-- Aim --
Which lines in the records below contain the word "agent"? Copy each one in full.

- - -

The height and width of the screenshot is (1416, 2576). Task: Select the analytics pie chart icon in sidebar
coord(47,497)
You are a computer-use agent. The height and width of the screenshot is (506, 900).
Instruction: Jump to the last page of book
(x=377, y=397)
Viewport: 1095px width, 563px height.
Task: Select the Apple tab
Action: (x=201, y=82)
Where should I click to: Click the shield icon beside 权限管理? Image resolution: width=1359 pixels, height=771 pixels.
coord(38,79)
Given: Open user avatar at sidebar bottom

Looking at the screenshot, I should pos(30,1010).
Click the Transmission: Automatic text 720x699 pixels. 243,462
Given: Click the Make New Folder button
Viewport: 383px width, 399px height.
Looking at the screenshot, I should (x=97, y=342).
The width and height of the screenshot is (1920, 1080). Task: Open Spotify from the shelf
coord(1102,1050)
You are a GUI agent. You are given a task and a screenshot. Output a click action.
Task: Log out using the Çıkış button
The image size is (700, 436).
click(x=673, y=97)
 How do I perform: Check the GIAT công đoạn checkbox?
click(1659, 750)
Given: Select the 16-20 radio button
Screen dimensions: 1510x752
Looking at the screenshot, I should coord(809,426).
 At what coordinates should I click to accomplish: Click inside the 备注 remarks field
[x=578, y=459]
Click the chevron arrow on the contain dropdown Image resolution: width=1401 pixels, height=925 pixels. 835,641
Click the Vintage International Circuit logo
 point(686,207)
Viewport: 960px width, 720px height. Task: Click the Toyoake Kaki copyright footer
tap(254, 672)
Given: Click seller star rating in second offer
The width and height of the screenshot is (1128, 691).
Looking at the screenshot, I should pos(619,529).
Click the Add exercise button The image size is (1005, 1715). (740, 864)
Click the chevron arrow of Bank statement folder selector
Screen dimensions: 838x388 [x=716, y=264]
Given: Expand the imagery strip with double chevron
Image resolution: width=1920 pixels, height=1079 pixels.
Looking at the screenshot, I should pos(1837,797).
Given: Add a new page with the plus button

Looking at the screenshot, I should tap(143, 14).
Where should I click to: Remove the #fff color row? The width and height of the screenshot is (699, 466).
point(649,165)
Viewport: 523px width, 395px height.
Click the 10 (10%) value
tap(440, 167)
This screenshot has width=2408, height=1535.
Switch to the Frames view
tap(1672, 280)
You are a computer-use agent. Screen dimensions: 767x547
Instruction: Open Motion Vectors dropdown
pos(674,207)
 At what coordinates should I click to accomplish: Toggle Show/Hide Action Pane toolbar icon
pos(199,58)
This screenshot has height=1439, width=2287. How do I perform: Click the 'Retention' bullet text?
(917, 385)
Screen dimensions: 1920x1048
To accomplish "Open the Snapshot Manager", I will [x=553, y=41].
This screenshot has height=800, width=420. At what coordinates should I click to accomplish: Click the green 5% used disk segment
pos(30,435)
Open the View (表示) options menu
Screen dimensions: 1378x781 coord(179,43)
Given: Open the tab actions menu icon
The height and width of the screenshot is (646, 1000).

- - -

-- Response to the task --
You are a computer-use agent. The height and width of the screenshot is (506, 900).
You are a GUI agent. You are given a task and a screenshot. Output a click action.
You are a computer-use agent. Screen dimensions: 767x547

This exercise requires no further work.